Bowie Community Theatre recently staged the Victor Gialenella adaptation of the novel by Mary Shelley which considered a different take on the story, and one which is much more in keeping with the original novel by Mary Shelley.
This is fitting, as 2018 is the 200th anniversary of the publishing of the gothic novel.
In the novel, there is a broad ethical question ignored in horror cinema: who is truly the monster, the creature, or Dr. Frankenstein himself, the creator of the pitiable creature for a scientific experiment, a man who treats his creature without love and without a compassionate introduction to the world around him? There is still terror throughout the play, with killings and mildly bloody scenes on stage. Throughout the play, though, the true focus of terror is on the cold heart of man.
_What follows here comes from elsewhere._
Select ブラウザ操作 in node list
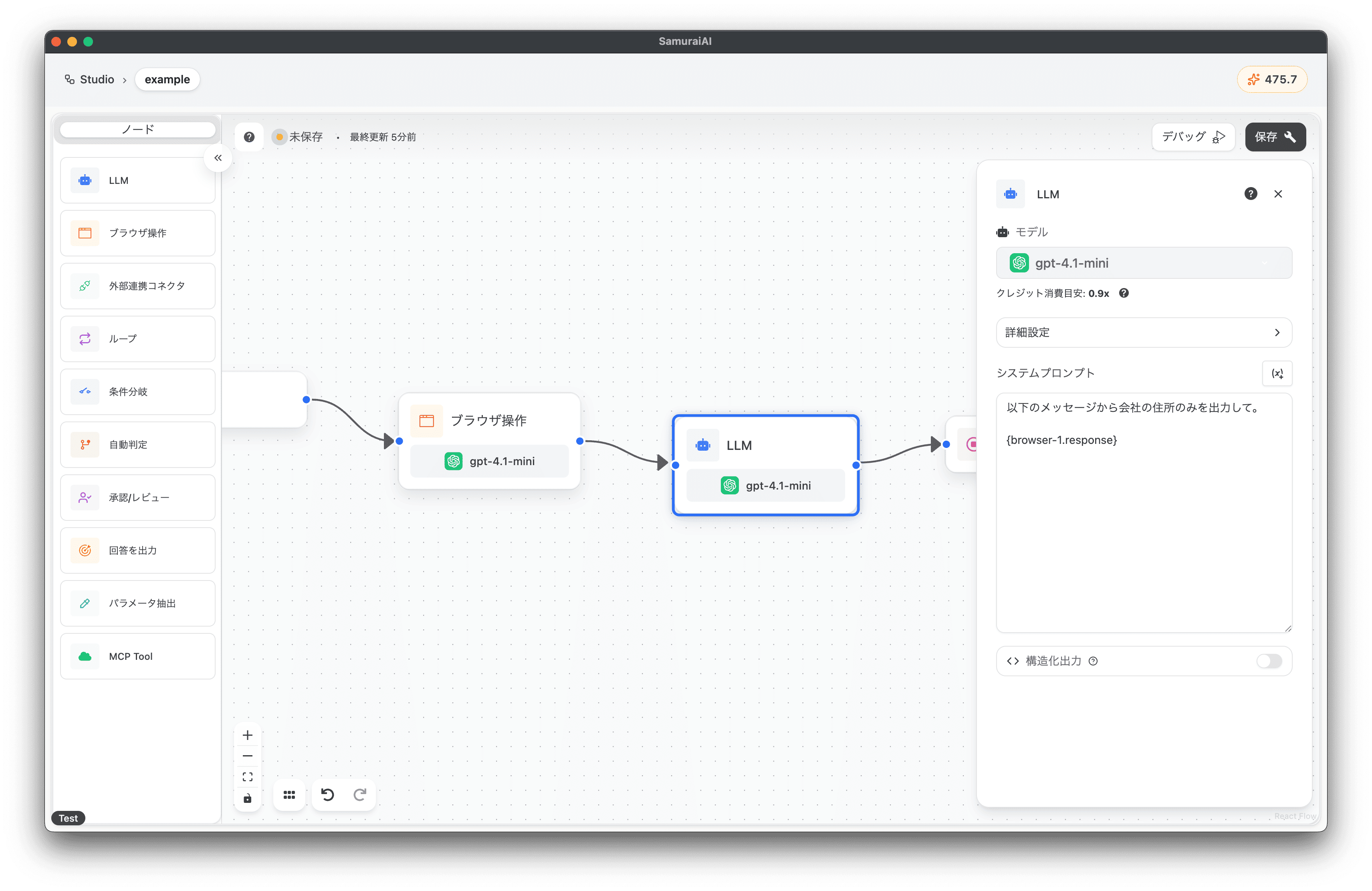 [138, 233]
This version attempts to eschew the popular-culture take on “Frankenstein” and return the work to its literary roots, perhaps in anticipation of moral questions the tale raises. There are the creature’s references to the Genesis narrative of the Bible as he discusses Adam, the first man. Dr. Frankenstein is compared to Prometheus, who in Greek mythology brought man fire – a beneficial but also potentially destructive gift.
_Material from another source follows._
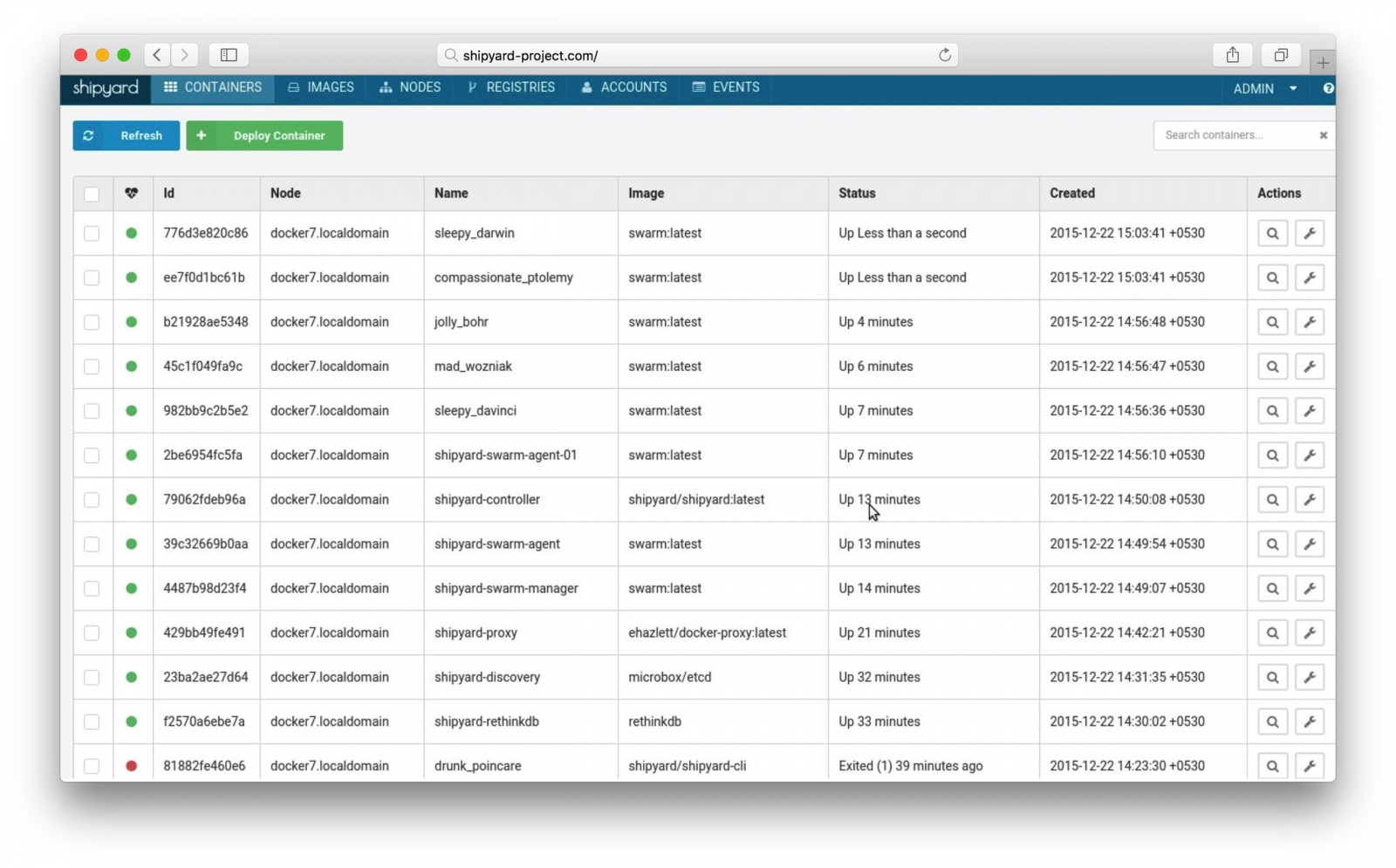This screenshot has width=1396, height=868.
Task: Check the green health status of mad_wozniak
Action: click(132, 366)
Outside the theatre, one is treated to a quote from John Milton’s epic poem Paradise Lost: “Did I request thee, Maker, from my clay, to mould me, man? Did I solicit thee, from darkness to promote me?” The creature who did not ask to be created may well ask the same.
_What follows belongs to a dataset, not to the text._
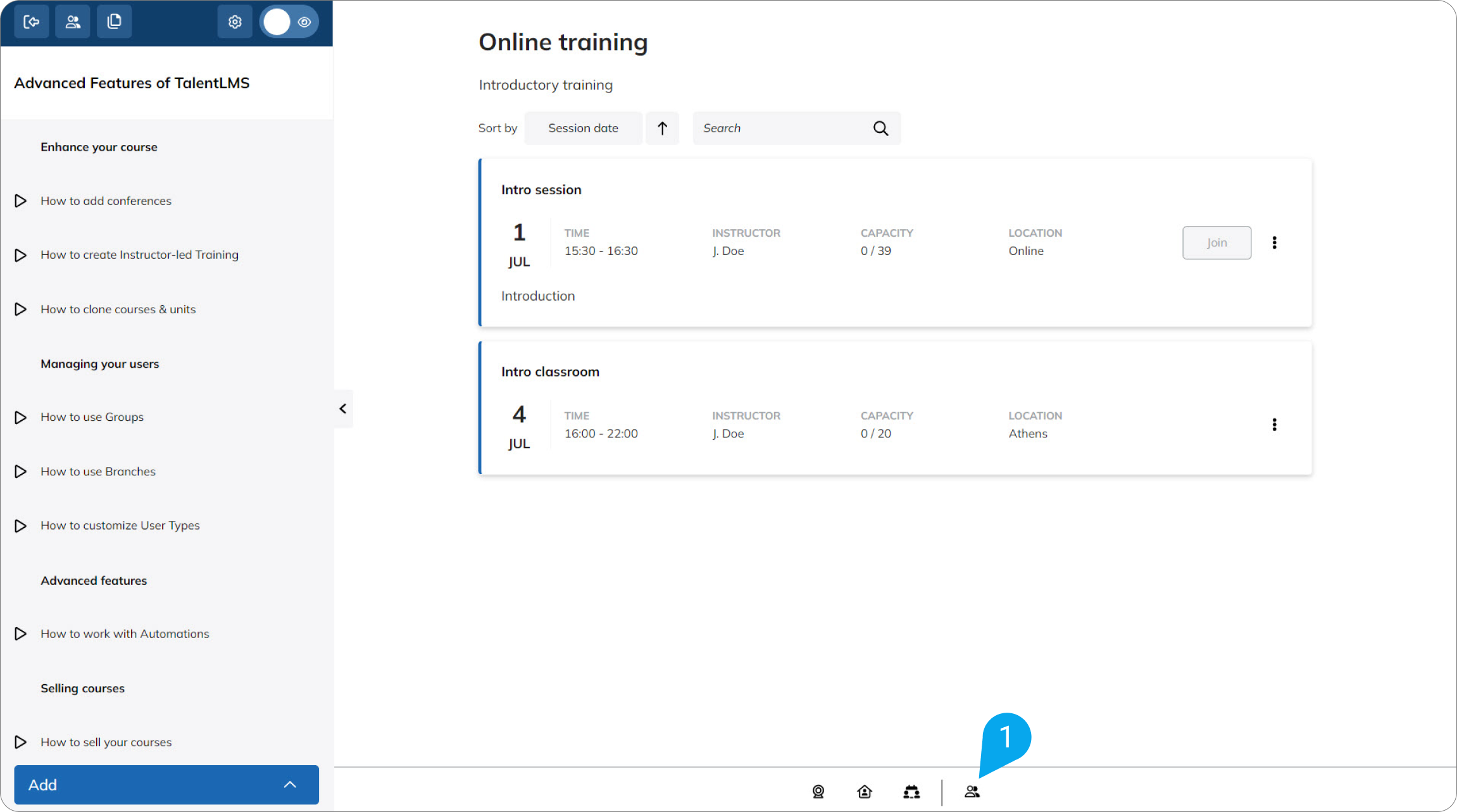The image size is (1457, 812).
Task: Reverse sort order with the arrow control
Action: pos(662,128)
With this loyalty to some of the themes Mary Shelly brings up in her novel, the production corrects many misconceptions we have. The story takes place not in the hinterlands of Transylvania (home to Dracula), but rather outside the thriving Swiss financial capital of Geneva. Also, Frankenstein does not refer to the name of the creature, but to Dr. Frankenstein, the scientist who creates it.
The actor who played the monster creature was excellent, trying to understand the world around him, as people ran away in fear because of his ugly looks. The acting elsewhere was in general very moving, particularly in the cases of the wife of the inspector and Dr. Frankenstein’s fiancée Elisabeth. One element of the production I would question is the accent coaching. Often the same character would swing back-and-forth between German, American and British accents. Working harder on Swiss German accents would have helped, or perhaps leaving behind foreign accents altogether and allowing the story and setting to transfer the audience into the world outside Geneva centuries ago.
As the play starts, Dr. Frankenstein’s father is reading his son’s journal, and we begin to see acted out the Frankenstein story via flashback. Then Frankenstein’s father with whom we presumably see the story is killed by the creature. Thus, the frame does not wrap up at the end.
The props and changes of setting were very atmospheric. The director, Brian Douglas, said he tried to incorporate a “steam punk” look, that is, how the late 1800’s and early 1900’s postulated technology of the future might look like. The production’s “retro-futurist” sets with their designs of electric wires and flashing lights reminded me of the 1927 Fritz Lang film “Metropolis,” which would set the look for fictional mad-scientist laboratories far into the future.
The walk to the Bowie Playhouse is indeed spooky during this dark time of year, as there are no lights, it is dank and dark, and one goes through woods of barren trees and sticks before arriving at a theatre filled with black tones as we see a grave while the audience awaits the production with tension - a tension heightened not by the terror of monsters, but by the terror of the nature of the cold heart of the Frankenstein creature’s monstrous creator and as well as the creature’s cruel tormentors.